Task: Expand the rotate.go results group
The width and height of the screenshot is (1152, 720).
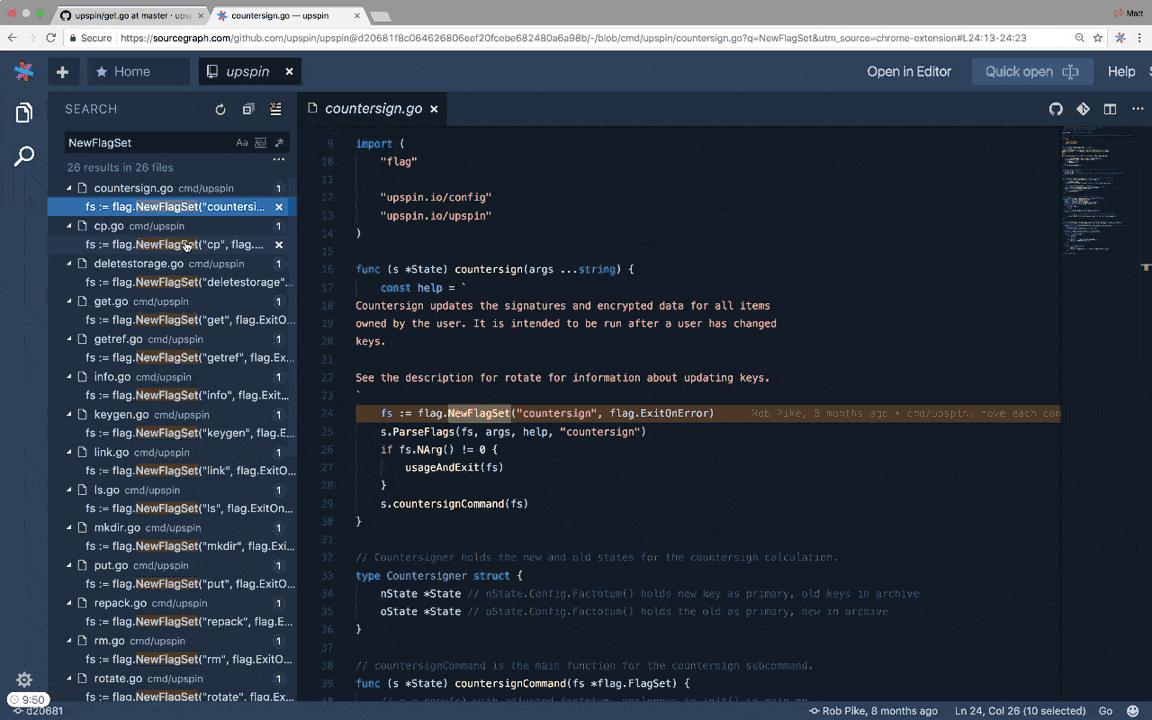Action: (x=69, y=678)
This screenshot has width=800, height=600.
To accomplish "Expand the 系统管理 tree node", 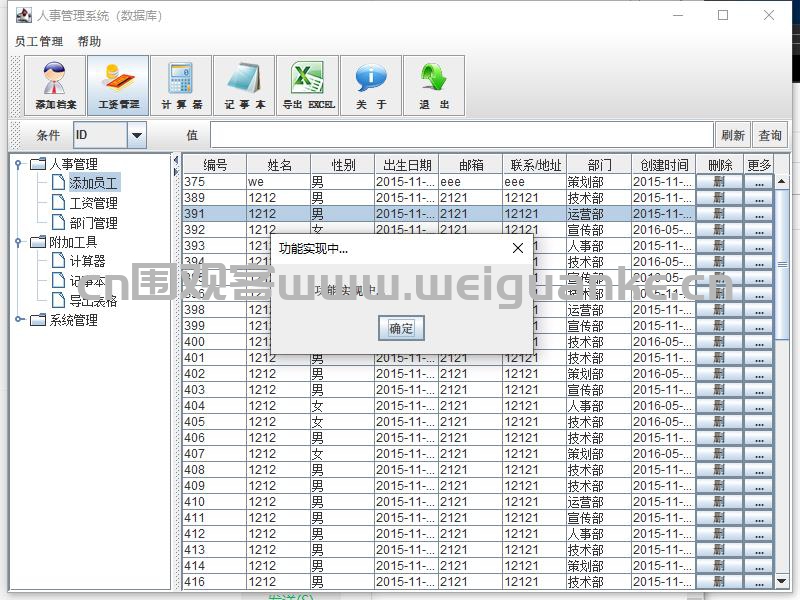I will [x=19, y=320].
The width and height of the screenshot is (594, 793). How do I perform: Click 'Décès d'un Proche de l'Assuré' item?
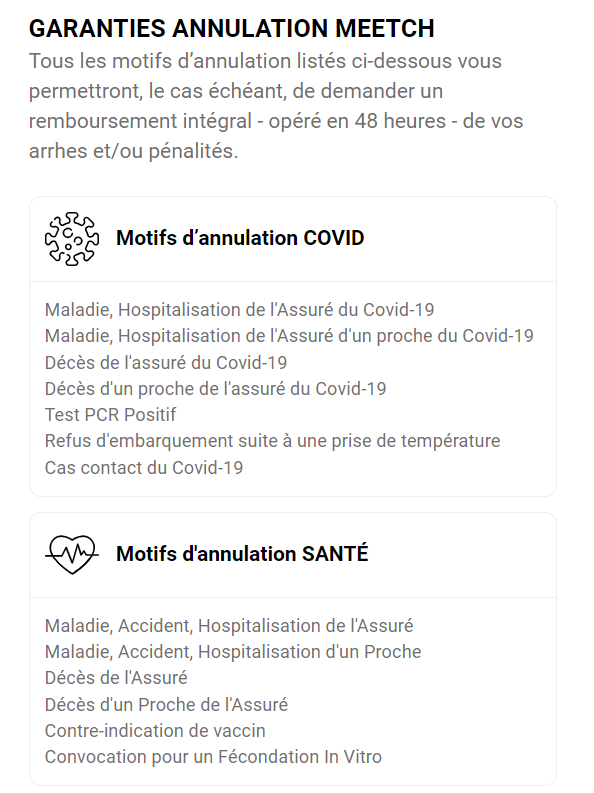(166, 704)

+ + + +

The task
Reproduce the items word for word, starting at the line containing "The width and height of the screenshot is (594, 793)." and ending at the last line of the items, and omit the pictures.

Response
The width and height of the screenshot is (594, 793). How do I perform: Click 'Décès d'un Proche de l'Assuré' item?
(166, 704)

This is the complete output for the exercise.